What you should do ▸
Set down, exactly as written, every line from the one containing "[button] (781, 27)" through the end of the listing.

☆ ☆ ☆ ☆

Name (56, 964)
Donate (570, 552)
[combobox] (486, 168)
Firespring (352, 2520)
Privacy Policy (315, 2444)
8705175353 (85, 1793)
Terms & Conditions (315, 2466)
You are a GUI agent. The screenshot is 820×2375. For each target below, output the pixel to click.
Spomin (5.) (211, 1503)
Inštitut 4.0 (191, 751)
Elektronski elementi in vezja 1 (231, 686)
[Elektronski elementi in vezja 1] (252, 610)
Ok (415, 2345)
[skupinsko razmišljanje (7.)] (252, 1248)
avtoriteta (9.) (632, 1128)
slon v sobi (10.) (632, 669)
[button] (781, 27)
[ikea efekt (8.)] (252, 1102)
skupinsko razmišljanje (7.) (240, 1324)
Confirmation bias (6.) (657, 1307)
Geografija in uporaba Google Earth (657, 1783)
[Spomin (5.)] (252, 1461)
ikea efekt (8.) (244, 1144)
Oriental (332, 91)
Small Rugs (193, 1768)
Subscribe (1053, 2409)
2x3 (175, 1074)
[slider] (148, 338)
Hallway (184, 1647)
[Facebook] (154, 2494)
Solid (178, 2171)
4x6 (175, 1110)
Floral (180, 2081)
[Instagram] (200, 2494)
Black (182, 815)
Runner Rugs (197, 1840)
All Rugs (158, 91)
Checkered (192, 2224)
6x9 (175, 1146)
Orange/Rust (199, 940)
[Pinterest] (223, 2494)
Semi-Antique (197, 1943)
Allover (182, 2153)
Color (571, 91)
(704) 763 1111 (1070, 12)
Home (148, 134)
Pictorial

☆ ☆ ☆ ☆

Answer space ▸
[button] (781, 27)
[ikea efekt (8.)] (252, 1102)
skupinsko razmišljanje (7.) (240, 1324)
Confirmation bias (6.) (657, 1307)
Geografija in uporaba Google Earth (657, 1783)
[Spomin (5.)] (252, 1461)
ikea efekt (8.) (244, 1144)
Oriental (332, 91)
Small Rugs (193, 1768)
Subscribe (1053, 2409)
2x3 (175, 1074)
[slider] (148, 338)
Hallway (184, 1647)
[Facebook] (154, 2494)
Solid (178, 2171)
4x6 (175, 1110)
Floral (180, 2081)
[Instagram] (200, 2494)
Black (182, 815)
Runner Rugs (197, 1840)
All Rugs (158, 91)
Checkered (192, 2224)
6x9 (175, 1146)
Orange/Rust (199, 940)
[Pinterest] (223, 2494)
Semi-Antique (197, 1943)
Allover (182, 2153)
Color (571, 91)
(704) 763 1111 (1070, 12)
Home (148, 134)
Pictorial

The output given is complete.